▶ _TASK TO COMPLETE_
Using the data beneath, show every line that includes the word "computer".

___ DATA FOR THIS EXERCISE ___

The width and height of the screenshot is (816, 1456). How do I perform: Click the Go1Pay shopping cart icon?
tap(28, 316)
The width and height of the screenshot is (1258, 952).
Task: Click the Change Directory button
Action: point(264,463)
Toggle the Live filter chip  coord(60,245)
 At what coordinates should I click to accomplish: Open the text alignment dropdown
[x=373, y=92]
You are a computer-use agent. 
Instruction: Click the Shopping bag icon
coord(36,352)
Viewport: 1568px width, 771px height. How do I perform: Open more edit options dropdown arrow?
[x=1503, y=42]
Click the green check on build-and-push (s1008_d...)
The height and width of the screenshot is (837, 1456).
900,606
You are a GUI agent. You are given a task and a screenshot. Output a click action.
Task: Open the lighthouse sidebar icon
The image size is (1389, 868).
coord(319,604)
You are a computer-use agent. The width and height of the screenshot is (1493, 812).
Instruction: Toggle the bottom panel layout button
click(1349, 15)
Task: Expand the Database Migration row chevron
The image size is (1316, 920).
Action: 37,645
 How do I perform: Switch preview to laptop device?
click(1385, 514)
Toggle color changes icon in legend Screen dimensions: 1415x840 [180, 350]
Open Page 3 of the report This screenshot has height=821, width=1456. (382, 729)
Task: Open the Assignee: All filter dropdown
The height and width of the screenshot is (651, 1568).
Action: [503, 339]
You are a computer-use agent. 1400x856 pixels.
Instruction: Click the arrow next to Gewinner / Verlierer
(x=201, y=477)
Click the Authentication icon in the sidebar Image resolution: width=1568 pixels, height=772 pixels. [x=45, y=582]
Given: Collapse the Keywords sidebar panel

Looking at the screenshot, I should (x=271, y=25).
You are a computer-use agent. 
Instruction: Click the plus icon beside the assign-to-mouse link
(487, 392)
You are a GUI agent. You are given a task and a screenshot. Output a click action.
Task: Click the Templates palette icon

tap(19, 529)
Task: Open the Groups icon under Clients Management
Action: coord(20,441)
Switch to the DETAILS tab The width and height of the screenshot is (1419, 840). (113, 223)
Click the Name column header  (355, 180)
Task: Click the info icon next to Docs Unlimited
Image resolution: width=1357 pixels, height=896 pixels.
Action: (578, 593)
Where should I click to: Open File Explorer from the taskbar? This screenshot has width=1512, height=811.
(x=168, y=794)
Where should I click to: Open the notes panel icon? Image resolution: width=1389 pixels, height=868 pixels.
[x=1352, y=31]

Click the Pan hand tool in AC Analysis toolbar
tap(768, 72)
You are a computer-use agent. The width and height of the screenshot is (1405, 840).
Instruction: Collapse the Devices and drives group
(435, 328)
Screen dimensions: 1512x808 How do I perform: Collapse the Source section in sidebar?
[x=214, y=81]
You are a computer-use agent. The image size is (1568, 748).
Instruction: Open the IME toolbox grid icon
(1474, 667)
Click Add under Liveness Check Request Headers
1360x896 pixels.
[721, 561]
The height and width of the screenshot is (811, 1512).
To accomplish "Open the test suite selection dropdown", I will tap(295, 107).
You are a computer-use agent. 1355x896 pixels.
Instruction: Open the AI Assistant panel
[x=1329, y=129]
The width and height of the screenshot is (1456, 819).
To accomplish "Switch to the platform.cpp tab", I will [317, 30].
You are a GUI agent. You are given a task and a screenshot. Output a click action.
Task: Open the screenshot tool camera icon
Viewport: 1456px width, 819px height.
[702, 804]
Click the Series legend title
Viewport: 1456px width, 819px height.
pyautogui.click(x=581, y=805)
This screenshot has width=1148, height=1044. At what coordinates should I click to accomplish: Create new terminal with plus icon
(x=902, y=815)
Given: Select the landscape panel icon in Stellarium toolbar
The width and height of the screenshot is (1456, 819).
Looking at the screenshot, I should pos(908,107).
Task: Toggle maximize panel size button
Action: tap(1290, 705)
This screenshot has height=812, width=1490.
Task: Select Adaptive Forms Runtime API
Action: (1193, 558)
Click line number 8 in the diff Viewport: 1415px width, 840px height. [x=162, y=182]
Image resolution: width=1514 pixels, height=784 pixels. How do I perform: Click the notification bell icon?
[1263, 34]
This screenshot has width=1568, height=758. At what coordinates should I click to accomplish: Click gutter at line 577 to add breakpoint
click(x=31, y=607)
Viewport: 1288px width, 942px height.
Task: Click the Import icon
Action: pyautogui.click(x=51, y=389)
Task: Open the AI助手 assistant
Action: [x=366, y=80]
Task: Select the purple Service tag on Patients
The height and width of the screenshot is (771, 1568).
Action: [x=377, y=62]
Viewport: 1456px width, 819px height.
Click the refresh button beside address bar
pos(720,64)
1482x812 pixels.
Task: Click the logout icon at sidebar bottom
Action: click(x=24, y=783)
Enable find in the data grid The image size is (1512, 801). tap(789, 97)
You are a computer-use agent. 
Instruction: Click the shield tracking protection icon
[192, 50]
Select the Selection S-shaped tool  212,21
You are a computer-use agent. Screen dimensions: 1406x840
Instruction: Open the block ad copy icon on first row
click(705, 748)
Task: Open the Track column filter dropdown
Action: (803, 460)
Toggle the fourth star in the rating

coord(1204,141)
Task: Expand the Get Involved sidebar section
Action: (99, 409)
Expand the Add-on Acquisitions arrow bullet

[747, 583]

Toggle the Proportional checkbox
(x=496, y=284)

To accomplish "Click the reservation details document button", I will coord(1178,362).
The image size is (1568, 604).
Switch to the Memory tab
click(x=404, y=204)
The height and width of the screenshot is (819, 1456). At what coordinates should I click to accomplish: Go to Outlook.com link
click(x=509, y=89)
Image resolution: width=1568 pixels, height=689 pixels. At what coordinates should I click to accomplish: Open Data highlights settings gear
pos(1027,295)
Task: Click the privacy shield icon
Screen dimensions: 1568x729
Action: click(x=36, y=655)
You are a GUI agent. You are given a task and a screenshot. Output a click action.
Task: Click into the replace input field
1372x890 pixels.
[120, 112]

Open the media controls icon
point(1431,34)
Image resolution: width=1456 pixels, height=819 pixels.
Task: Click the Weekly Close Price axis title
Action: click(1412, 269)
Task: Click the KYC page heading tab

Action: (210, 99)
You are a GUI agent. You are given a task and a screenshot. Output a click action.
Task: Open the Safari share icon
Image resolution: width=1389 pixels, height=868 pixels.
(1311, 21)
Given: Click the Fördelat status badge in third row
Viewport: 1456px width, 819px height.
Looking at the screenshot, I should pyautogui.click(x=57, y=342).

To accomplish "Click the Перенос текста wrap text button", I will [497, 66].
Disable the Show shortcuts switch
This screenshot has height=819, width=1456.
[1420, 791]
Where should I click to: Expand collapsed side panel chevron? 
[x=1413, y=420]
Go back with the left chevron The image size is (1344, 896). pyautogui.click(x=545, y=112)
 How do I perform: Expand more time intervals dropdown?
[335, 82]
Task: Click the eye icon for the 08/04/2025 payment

___

▶ _YOUR SOLUTION_
You are a computer-use agent. 
You are a computer-use agent. The width and height of the screenshot is (1493, 812).
You are a computer-use agent. 1400x856 pixels.
You are a computer-use agent. 
You are a computer-use agent. The width and height of the screenshot is (1405, 840).
You are a computer-use agent. The image size is (1568, 748).
You are a computer-use agent. 1355x896 pixels.
You are a computer-use agent. 
You are a computer-use agent. Screen dimensions: 1406x840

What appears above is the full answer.